Unique expression of connexins in the human cochlea.

Mutations in the genes GJB2 and GJB6, which encode the proteins Connexin 26 (Cx26) and Connexin 30 (Cx30), have been linked to nonsyndromic prelingual deafness in humans. These proteins may form so-called gap junctions (GJ) or transcellular pathways between cells. The pathogenesis of deafness due to GJ Connexin mutations remains unclear partly because examinations performed in the human ear are infrequent. Here we analysed the expression and distribution of Cx26 and Cx30 in five fresh normal human cochleae taken out at occasional surgery. Immunohistochemistry including confocal microscopy in decalcified specimen showed that these proteins are widely expressed in the human cochlea.
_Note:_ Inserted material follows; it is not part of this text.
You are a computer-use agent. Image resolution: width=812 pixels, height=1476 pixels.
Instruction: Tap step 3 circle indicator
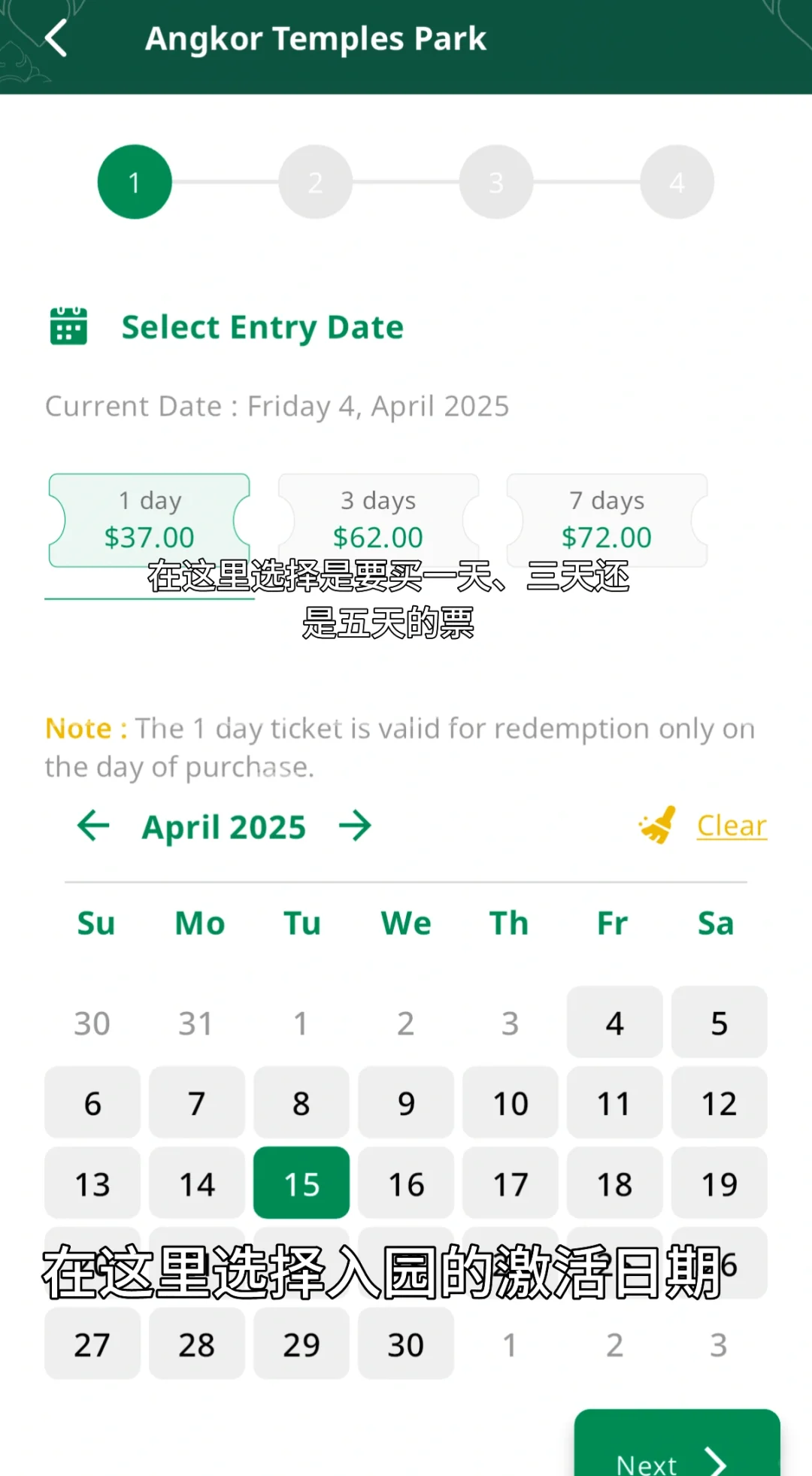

In the lateral wall there was strong antibody co-labeling for Cx26 and Cx30 that support the existence of channels comprising heteromeric Cx26/Cx30 connexons. In the organ of Corti there were some co-labeling in the supporting cell area including mainly the Claudius cells and Deiter cells of these two Cxs, apart from isolated Cx26 and Cx30 labeling in the same area, suggestive of both homomeric/homotypic pattern and hybrid pattern (heteromeric or heterotypic). Cx30, Cx26 and Connexin 36 (Cx36) immunoreactivity was also associated with spiral ganglion type I neurons, the latter being a gap junction protein specific to neurons. Gap-junction-based electrical synapses are not known to occur in mammalian auditory system other than in bats where they may play a role for fast electrical nerve transmission useful for echolocation. Their potential role in the processing of human auditory nerve signaling as well as non-GJ roles of the connexins in human cochlea is discussed.